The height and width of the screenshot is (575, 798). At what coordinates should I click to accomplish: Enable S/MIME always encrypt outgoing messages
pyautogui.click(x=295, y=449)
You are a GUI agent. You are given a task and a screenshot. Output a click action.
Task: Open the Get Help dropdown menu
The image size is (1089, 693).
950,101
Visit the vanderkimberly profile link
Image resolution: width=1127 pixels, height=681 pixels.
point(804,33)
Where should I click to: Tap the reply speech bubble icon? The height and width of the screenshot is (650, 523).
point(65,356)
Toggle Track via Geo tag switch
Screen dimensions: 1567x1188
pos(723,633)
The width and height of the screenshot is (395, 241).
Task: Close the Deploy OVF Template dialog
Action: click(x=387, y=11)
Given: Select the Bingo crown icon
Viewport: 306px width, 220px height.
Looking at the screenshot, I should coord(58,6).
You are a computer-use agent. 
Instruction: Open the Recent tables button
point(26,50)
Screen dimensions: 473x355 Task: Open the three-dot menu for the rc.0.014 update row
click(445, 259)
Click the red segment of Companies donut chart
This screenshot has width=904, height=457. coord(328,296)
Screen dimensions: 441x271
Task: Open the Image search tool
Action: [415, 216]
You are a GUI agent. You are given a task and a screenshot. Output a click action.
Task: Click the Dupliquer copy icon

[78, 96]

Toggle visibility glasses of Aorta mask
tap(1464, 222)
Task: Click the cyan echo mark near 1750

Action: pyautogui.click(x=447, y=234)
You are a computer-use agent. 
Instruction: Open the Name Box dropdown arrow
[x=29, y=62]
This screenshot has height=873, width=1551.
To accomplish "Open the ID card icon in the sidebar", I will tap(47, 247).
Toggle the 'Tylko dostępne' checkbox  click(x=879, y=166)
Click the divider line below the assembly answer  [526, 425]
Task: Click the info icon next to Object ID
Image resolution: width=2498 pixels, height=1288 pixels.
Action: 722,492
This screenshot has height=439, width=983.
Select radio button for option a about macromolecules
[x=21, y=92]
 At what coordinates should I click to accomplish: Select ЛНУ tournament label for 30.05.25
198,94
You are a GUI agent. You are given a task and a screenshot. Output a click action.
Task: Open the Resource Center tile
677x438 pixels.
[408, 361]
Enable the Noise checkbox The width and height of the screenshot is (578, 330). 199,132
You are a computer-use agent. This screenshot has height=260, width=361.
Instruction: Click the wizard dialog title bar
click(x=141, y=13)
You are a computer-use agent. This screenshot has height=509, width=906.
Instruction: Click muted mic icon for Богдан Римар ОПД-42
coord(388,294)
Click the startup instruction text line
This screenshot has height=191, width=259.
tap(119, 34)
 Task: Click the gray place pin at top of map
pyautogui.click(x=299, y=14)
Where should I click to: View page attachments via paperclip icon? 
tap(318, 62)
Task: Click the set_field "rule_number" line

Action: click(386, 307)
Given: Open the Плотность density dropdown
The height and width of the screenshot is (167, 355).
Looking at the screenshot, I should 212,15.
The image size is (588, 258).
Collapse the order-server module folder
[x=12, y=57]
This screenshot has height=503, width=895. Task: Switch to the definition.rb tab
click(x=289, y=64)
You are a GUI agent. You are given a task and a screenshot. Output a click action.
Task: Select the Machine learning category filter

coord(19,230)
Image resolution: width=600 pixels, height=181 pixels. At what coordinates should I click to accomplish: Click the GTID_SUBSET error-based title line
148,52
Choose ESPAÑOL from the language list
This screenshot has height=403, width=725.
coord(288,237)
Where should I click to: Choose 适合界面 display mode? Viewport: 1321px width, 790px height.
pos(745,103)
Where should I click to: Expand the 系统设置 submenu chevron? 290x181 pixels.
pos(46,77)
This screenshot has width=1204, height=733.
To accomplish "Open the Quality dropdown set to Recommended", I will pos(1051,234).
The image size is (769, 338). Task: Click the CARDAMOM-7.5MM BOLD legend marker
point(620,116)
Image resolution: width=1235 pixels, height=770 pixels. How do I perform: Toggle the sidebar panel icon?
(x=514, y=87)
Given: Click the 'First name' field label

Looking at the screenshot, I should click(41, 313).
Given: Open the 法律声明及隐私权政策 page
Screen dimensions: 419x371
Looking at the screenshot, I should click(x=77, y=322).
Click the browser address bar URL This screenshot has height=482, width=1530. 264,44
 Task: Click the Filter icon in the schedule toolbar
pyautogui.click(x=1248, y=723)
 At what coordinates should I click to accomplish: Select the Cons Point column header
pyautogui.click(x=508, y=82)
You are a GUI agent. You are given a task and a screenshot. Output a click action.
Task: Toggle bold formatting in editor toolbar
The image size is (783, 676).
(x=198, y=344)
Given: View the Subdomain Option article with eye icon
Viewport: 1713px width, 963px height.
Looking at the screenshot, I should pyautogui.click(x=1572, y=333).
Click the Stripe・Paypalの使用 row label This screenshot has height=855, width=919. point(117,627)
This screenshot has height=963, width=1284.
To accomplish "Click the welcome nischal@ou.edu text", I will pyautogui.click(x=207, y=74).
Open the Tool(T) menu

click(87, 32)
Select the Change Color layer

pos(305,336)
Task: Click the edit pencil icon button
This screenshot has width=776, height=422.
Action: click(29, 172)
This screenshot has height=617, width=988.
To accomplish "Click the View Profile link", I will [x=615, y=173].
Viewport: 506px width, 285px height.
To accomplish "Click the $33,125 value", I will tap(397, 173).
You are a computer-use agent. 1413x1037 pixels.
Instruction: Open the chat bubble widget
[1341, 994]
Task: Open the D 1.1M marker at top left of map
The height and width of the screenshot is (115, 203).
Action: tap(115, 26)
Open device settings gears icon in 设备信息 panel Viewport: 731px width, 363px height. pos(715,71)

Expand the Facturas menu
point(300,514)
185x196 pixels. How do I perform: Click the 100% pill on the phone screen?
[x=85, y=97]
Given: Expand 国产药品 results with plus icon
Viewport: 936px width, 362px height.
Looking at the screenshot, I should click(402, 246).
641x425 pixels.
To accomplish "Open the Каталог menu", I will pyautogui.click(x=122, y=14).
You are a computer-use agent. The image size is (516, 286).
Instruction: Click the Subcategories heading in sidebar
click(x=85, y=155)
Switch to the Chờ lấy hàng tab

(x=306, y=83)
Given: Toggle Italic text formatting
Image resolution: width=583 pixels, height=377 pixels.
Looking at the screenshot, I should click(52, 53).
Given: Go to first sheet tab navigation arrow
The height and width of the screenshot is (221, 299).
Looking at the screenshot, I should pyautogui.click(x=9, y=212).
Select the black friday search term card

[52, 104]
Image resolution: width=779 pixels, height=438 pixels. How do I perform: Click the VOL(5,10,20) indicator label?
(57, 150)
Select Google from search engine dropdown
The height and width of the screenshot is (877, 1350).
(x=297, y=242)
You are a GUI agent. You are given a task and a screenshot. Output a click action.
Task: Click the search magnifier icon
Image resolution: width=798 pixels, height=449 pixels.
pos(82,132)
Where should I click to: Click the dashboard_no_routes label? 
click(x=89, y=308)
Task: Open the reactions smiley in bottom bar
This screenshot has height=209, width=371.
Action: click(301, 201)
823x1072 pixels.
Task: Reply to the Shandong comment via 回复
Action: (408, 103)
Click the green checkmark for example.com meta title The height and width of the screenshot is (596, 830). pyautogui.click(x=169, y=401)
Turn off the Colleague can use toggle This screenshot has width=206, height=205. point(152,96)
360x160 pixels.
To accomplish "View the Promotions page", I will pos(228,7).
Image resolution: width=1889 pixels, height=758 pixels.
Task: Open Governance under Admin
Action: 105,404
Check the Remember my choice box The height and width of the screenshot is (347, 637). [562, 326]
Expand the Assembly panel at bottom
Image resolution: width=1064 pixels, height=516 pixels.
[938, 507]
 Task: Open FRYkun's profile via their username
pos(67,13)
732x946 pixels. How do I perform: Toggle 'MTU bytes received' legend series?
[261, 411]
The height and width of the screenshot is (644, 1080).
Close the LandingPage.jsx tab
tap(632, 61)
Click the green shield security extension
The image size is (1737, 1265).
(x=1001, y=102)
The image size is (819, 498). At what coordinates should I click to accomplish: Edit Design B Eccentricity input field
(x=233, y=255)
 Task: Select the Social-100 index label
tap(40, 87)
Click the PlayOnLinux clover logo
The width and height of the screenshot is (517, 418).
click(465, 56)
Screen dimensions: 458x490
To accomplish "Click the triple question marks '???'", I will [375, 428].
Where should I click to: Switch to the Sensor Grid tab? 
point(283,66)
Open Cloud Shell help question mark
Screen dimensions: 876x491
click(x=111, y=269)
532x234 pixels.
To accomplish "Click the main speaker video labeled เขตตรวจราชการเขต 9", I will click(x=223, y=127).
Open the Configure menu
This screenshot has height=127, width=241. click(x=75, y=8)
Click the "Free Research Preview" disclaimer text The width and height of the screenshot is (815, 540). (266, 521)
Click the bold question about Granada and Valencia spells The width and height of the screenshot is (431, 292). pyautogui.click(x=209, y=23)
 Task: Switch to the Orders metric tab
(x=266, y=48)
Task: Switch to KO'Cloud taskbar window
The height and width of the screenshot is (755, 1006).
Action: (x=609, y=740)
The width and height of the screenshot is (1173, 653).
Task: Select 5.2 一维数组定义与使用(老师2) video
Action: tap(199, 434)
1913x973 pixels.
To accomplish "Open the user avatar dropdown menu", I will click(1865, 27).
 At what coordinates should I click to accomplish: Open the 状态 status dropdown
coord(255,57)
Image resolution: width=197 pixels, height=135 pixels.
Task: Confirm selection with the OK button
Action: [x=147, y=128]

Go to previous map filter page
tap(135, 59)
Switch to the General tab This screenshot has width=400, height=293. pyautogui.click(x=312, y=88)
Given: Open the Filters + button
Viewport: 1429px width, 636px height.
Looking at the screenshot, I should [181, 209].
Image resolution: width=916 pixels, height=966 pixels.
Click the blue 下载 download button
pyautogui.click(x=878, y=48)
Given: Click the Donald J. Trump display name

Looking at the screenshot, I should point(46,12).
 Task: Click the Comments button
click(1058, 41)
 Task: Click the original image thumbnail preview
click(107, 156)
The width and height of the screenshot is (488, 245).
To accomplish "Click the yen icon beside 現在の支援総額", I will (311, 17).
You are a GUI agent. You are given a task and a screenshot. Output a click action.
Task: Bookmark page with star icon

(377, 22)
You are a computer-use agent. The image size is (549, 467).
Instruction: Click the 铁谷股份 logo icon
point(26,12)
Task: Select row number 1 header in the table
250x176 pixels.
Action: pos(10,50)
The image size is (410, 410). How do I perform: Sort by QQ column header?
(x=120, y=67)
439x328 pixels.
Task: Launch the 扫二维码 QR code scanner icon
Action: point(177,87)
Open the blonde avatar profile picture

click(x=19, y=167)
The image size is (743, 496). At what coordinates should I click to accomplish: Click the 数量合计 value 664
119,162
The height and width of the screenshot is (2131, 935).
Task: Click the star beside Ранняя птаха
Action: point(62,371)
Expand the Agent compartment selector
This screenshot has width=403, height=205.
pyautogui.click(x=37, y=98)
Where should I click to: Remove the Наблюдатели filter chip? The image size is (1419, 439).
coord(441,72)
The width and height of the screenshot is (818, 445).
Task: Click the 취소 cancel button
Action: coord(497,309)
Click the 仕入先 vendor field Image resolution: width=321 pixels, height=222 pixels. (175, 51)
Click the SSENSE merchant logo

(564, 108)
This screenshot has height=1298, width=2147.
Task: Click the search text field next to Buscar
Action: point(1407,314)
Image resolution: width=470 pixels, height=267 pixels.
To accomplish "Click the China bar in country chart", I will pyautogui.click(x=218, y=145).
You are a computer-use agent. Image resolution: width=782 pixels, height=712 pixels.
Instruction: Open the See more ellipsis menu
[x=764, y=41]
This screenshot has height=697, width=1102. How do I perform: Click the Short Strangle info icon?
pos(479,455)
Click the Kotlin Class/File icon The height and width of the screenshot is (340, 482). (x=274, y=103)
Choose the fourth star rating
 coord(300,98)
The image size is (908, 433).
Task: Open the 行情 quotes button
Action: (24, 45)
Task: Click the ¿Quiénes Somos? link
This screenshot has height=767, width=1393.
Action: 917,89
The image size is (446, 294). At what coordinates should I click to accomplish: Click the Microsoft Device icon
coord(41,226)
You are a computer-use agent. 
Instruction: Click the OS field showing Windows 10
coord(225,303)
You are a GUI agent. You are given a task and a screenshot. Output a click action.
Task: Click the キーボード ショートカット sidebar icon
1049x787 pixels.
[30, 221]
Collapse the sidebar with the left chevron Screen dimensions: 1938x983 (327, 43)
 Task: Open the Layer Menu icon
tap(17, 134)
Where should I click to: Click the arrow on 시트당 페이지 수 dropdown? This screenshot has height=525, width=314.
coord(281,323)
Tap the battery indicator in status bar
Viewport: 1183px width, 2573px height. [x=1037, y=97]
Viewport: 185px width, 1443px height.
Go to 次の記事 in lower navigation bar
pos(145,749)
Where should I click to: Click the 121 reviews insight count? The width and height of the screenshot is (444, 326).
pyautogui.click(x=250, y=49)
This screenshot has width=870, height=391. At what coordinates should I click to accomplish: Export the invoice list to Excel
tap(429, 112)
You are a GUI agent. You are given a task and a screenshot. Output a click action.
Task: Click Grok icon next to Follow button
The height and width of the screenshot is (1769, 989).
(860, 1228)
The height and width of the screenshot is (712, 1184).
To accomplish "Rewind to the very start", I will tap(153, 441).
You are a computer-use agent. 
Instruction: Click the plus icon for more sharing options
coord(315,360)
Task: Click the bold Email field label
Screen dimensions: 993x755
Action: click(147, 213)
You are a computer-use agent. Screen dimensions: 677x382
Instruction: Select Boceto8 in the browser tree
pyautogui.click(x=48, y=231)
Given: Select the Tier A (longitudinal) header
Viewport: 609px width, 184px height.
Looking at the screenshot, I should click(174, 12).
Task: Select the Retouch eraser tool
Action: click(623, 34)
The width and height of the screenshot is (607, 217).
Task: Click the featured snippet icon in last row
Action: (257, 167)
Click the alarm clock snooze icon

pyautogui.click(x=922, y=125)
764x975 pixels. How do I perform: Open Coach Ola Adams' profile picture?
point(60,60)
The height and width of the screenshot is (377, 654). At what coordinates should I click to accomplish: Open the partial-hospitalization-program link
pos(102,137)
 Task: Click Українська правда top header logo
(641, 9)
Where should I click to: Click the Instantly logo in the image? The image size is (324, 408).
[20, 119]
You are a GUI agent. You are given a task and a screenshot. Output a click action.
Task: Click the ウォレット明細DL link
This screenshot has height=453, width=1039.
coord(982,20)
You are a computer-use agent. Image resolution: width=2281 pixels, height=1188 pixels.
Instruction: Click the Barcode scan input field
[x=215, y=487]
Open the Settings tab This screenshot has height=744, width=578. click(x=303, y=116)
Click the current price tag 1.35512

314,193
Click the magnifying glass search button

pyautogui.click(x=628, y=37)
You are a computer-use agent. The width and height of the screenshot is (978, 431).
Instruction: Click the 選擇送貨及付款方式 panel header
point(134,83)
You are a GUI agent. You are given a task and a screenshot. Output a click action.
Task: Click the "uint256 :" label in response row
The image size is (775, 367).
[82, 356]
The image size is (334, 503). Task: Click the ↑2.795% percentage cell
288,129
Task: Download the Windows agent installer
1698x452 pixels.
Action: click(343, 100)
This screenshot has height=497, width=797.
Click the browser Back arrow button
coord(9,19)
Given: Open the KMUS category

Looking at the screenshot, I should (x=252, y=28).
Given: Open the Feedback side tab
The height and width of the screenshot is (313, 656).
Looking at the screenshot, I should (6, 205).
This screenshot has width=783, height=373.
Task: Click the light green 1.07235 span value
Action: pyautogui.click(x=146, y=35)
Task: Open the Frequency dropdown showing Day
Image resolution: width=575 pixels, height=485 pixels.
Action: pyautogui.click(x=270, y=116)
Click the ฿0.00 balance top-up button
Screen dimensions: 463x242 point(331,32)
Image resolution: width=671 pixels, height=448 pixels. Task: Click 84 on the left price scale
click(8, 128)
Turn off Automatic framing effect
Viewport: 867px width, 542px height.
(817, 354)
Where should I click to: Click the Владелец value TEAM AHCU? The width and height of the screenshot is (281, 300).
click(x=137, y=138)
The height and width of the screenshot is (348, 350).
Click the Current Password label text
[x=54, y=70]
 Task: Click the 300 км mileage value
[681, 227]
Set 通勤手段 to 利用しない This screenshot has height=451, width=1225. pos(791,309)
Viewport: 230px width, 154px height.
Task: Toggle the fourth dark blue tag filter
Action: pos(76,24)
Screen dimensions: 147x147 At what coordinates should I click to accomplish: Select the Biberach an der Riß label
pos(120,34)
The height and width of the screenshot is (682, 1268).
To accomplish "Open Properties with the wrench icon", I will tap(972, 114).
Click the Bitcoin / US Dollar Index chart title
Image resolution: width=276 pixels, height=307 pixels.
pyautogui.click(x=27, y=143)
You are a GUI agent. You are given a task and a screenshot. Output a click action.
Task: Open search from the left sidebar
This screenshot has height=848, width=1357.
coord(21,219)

════════════════

*Aim of the exercise*. Starting at the line that has "Where should I click to: Choose" and stopping after the line that has "should pyautogui.click(x=1572, y=333).", rewrite those entries with "toolbar" changed to "menu bar" and nothing else altered.

*Result for this task*.
Where should I click to: Choose 适合界面 display mode? Viewport: 1321px width, 790px height.
pos(745,103)
Where should I click to: Expand the 系统设置 submenu chevron? 290x181 pixels.
pos(46,77)
This screenshot has width=1204, height=733.
To accomplish "Open the Quality dropdown set to Recommended", I will pos(1051,234).
The image size is (769, 338). Task: Click the CARDAMOM-7.5MM BOLD legend marker
point(620,116)
Image resolution: width=1235 pixels, height=770 pixels. How do I perform: Toggle the sidebar panel icon?
(x=514, y=87)
Given: Click the 'First name' field label

Looking at the screenshot, I should click(41, 313).
Given: Open the 法律声明及隐私权政策 page
Screen dimensions: 419x371
Looking at the screenshot, I should click(x=77, y=322).
Click the browser address bar URL This screenshot has height=482, width=1530. 264,44
 Task: Click the Filter icon in the schedule menu bar
pyautogui.click(x=1248, y=723)
 At what coordinates should I click to accomplish: Select the Cons Point column header
pyautogui.click(x=508, y=82)
You are a GUI agent. You are given a task and a screenshot. Output a click action.
Task: Toggle bold formatting in editor menu bar
The image size is (783, 676).
(x=198, y=344)
Given: View the Subdomain Option article with eye icon
Viewport: 1713px width, 963px height.
Looking at the screenshot, I should pyautogui.click(x=1572, y=333).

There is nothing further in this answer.